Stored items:
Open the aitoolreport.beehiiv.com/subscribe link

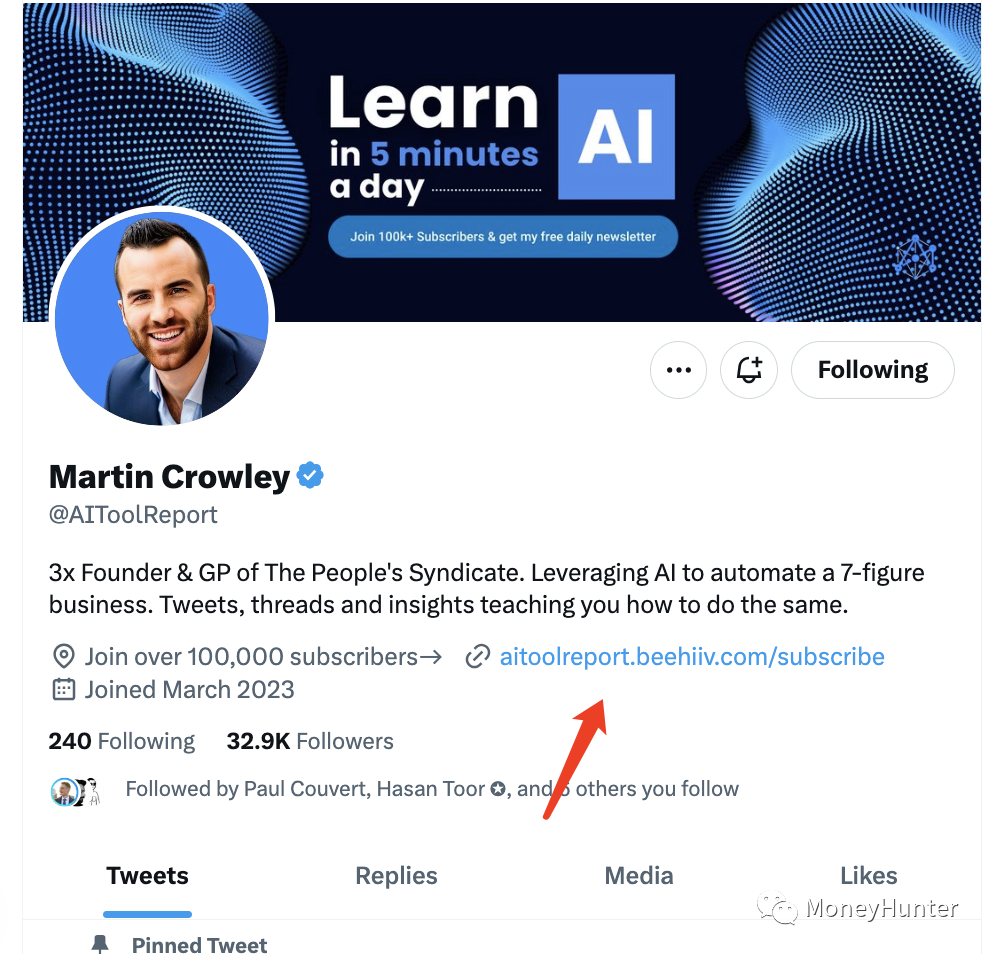pyautogui.click(x=692, y=657)
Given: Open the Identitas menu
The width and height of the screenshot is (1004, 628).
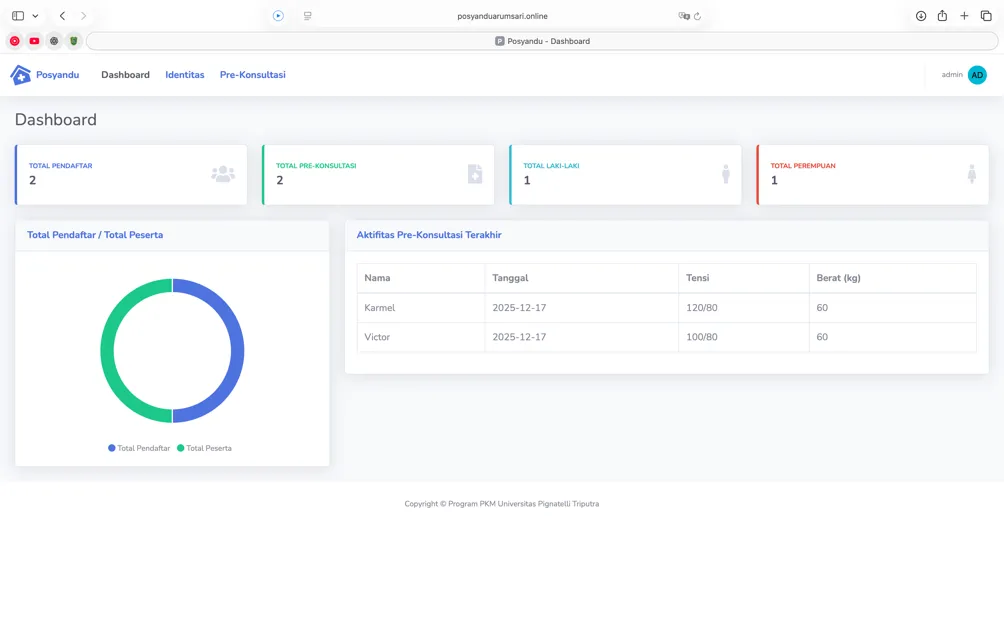Looking at the screenshot, I should pyautogui.click(x=184, y=75).

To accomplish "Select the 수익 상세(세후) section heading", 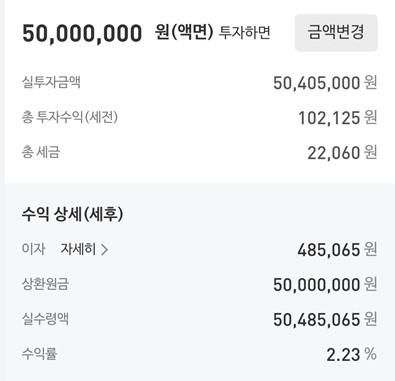I will tap(72, 214).

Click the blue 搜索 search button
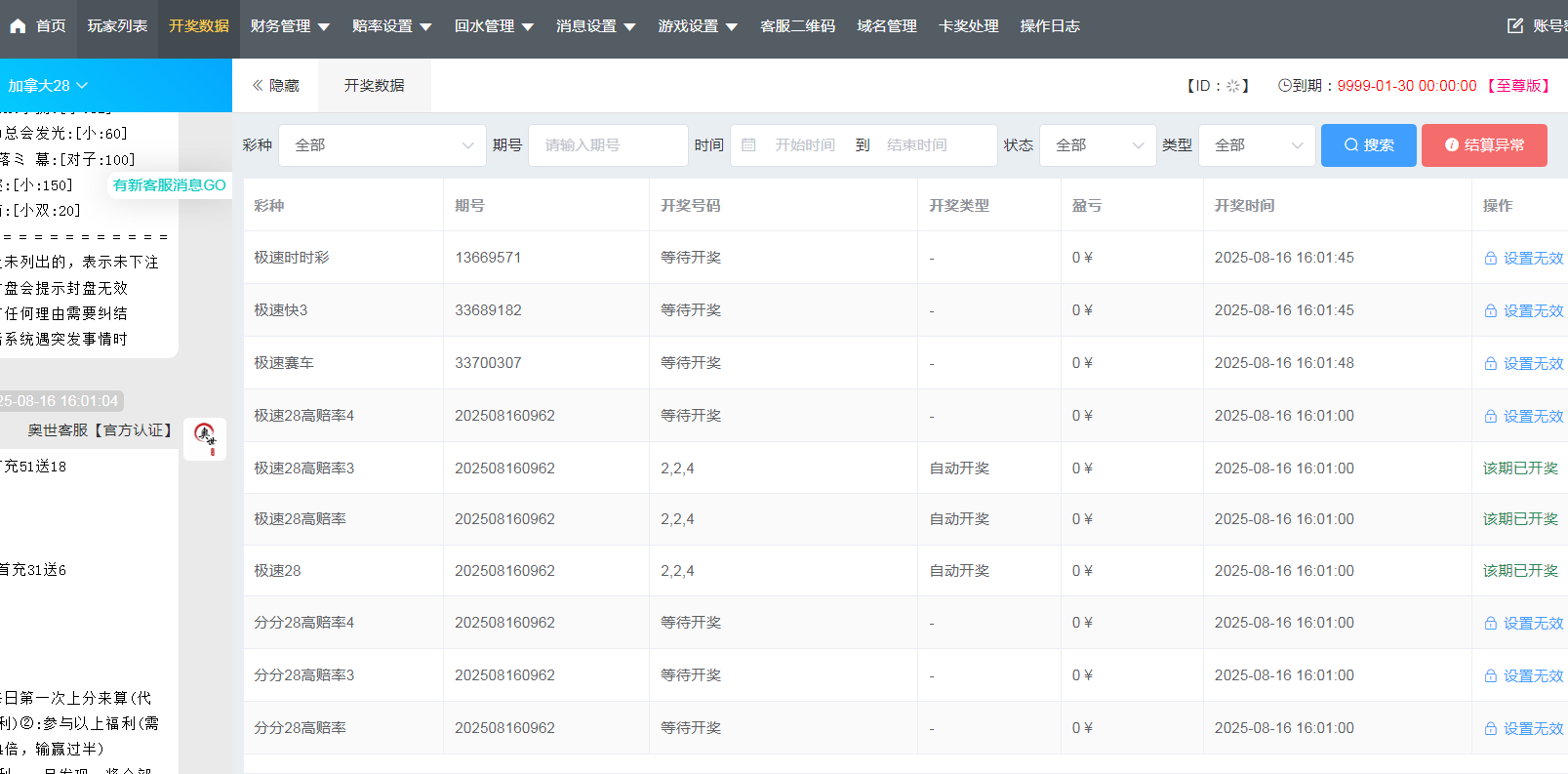coord(1368,145)
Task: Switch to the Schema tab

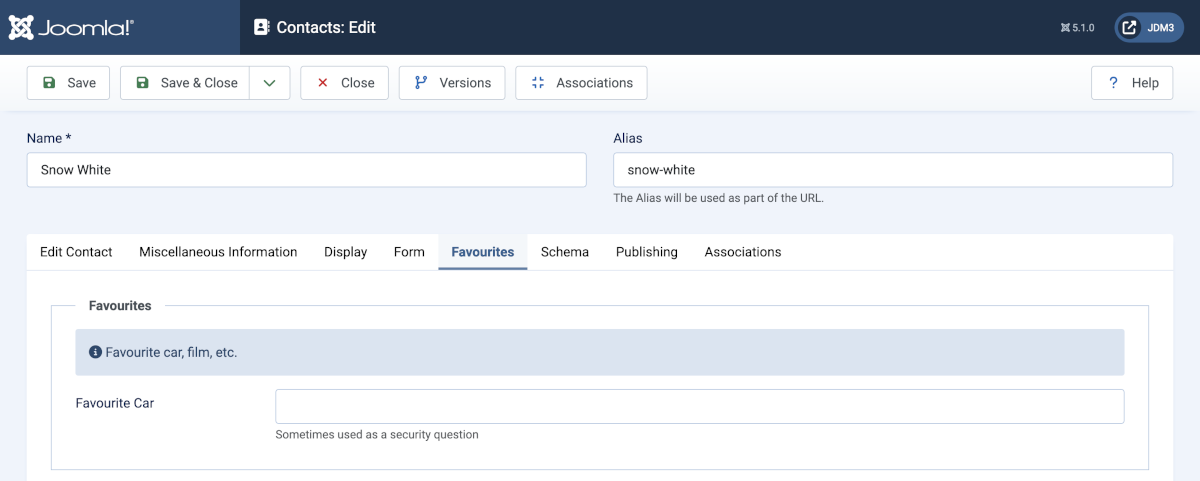Action: [x=565, y=252]
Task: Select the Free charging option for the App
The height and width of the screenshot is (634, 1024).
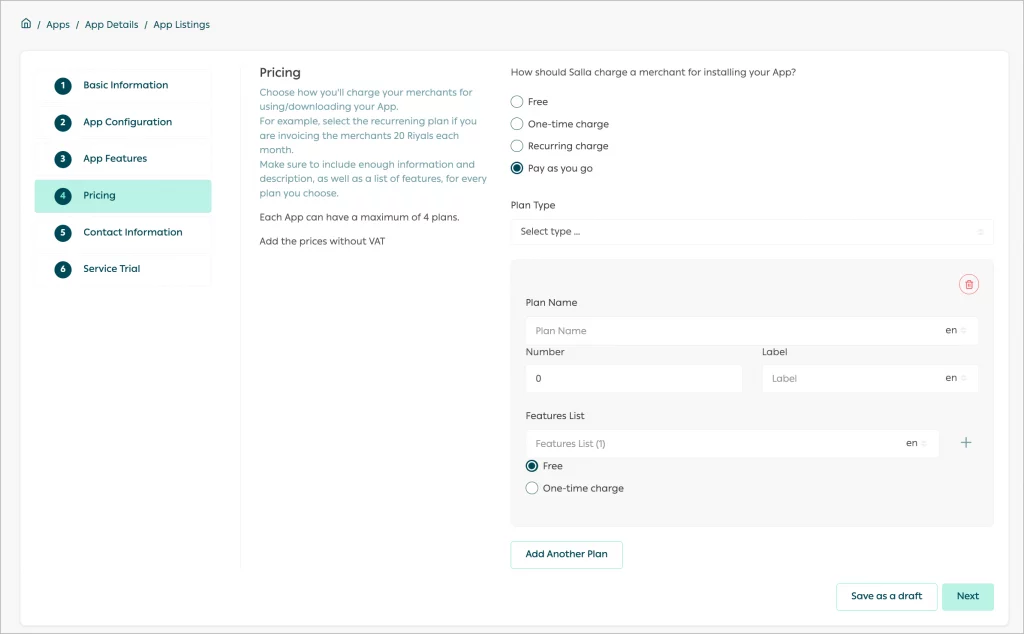Action: click(516, 101)
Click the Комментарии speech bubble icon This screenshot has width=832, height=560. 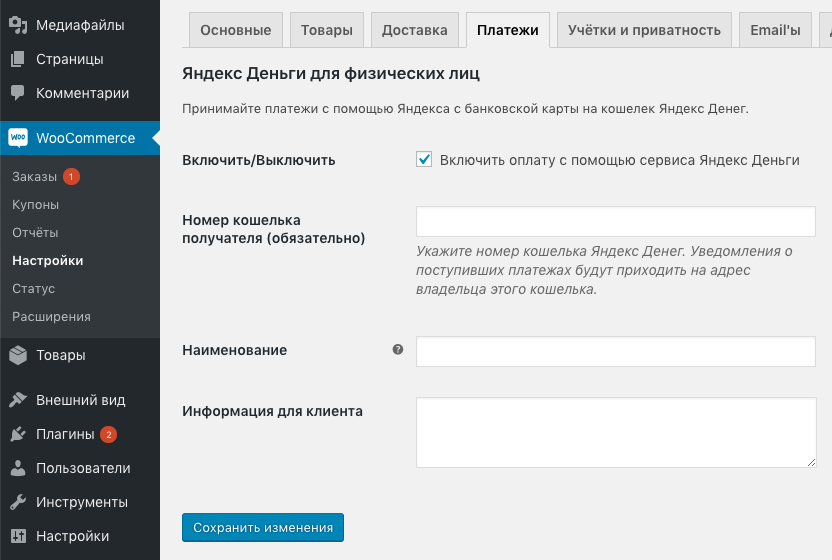[x=18, y=93]
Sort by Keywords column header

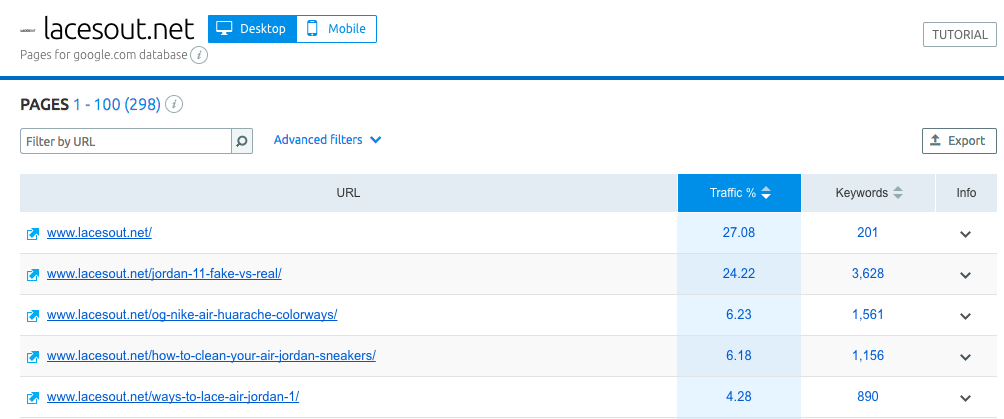(869, 193)
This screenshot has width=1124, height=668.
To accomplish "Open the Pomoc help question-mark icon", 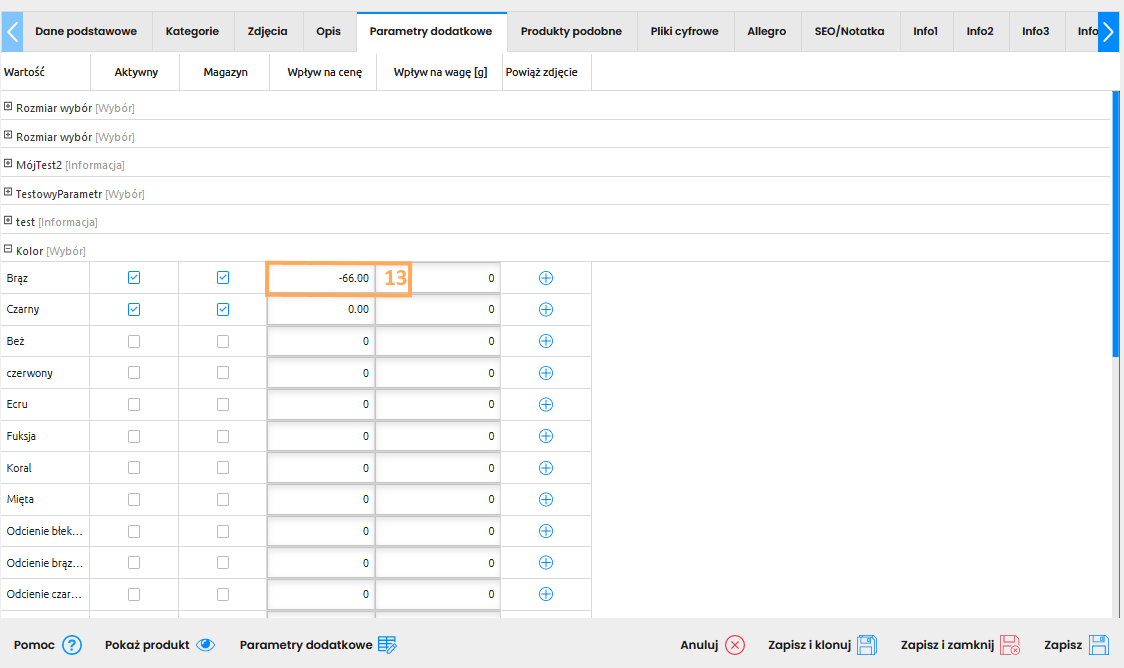I will (x=72, y=645).
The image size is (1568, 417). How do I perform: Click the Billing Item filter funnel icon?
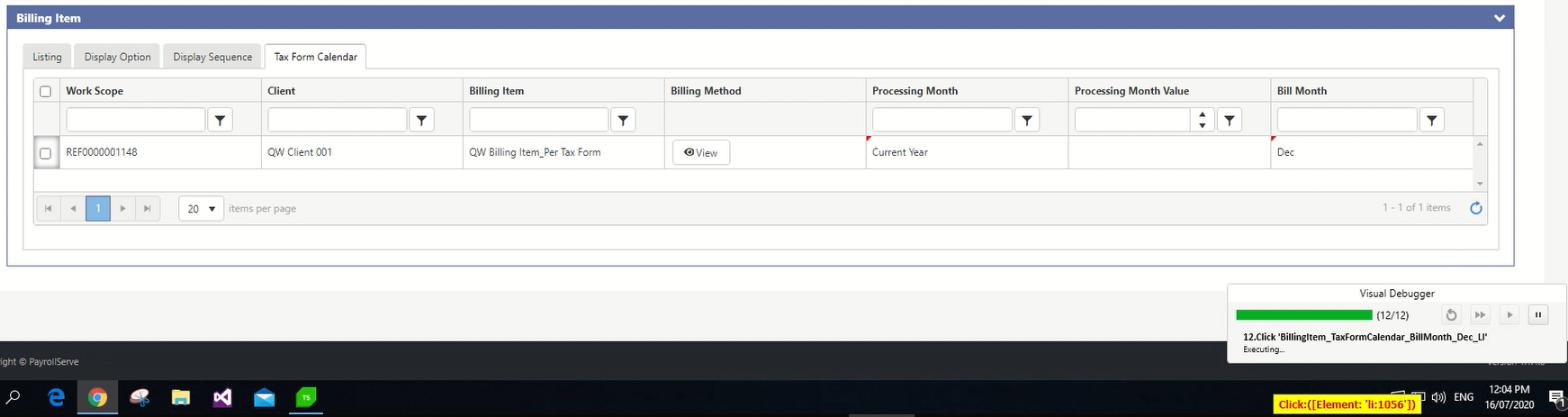pos(623,120)
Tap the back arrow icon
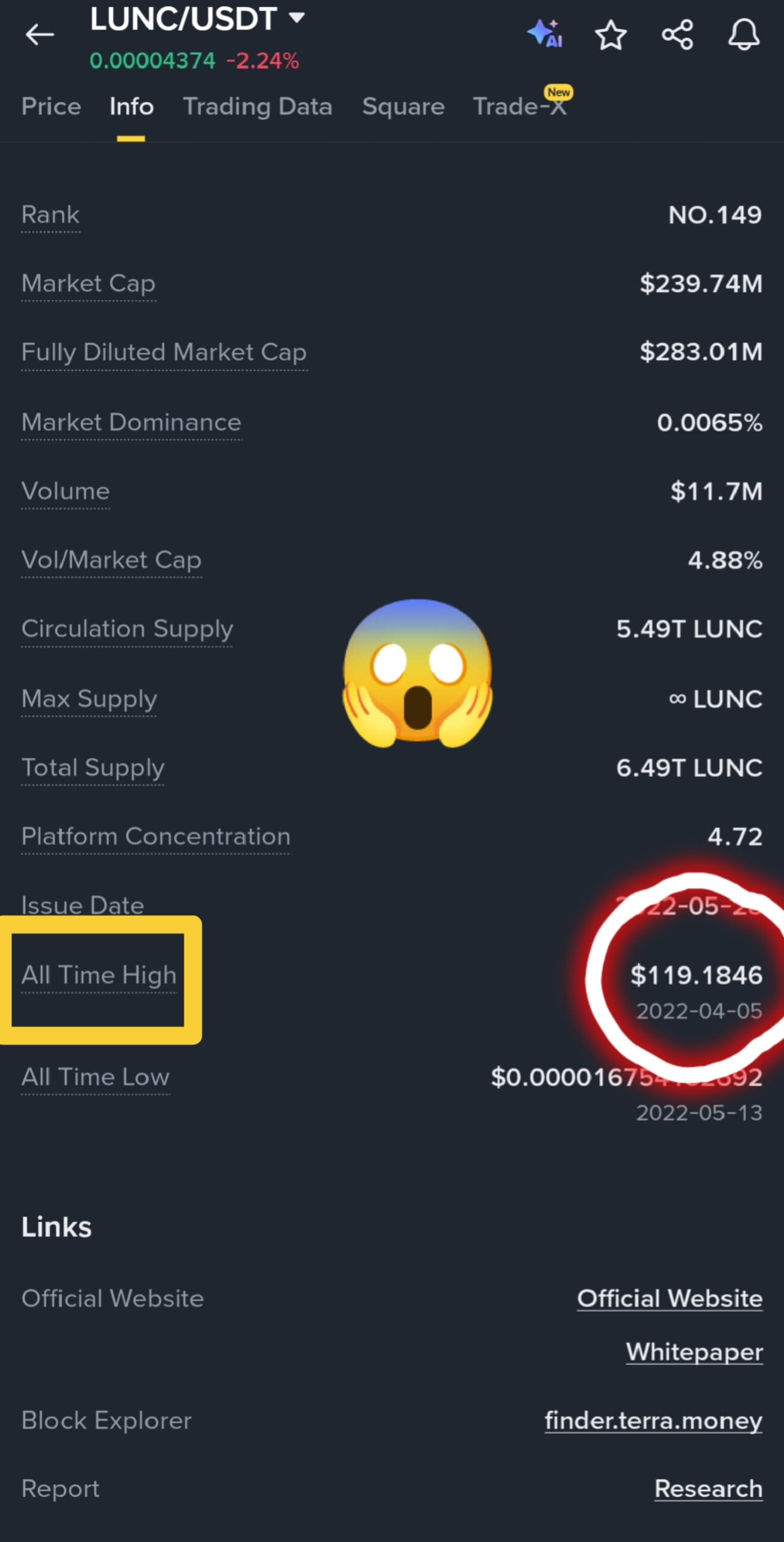The width and height of the screenshot is (784, 1542). pyautogui.click(x=40, y=35)
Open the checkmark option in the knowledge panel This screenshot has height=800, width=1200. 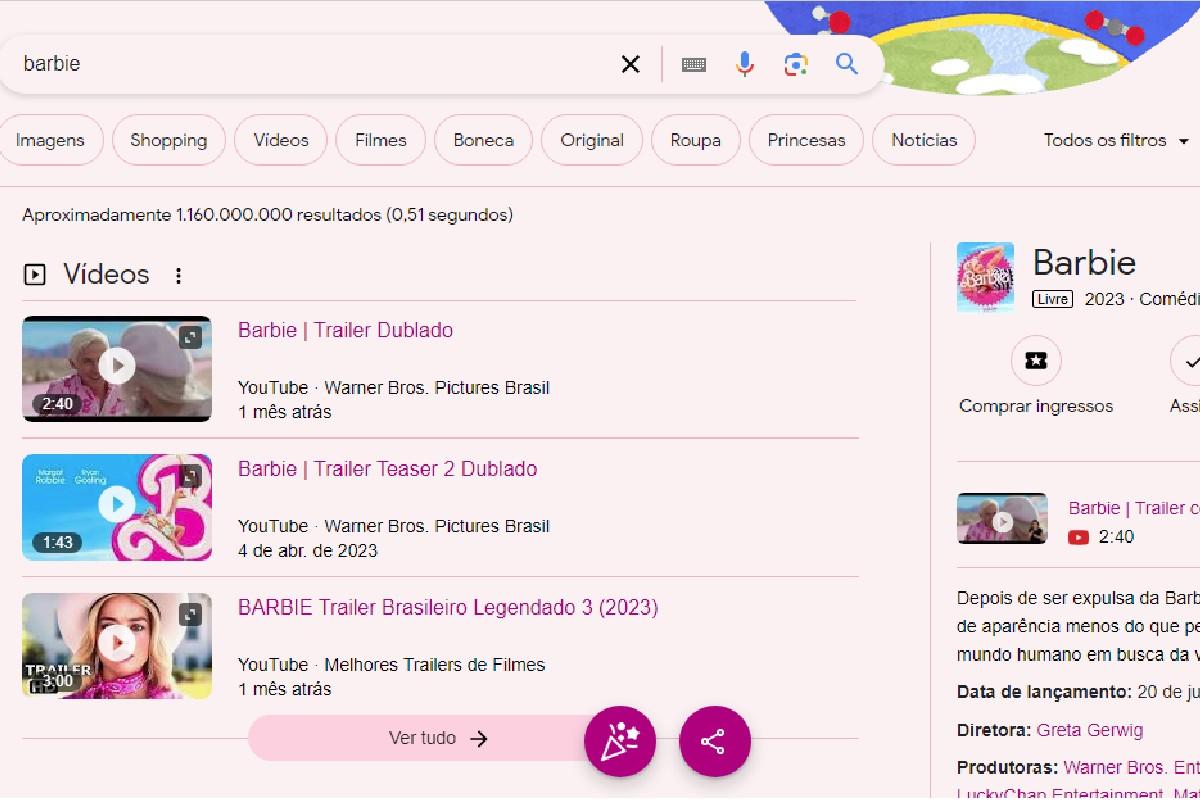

— Requirement —
When you reach the line that contains "Tap the back arrow icon", start reproducing, and continue word for word to the end of the records; skip all pictures.

— Expected answer —
Tap the back arrow icon
The width and height of the screenshot is (784, 1542). pyautogui.click(x=40, y=35)
Open the checkmark option in the knowledge panel This screenshot has height=800, width=1200. 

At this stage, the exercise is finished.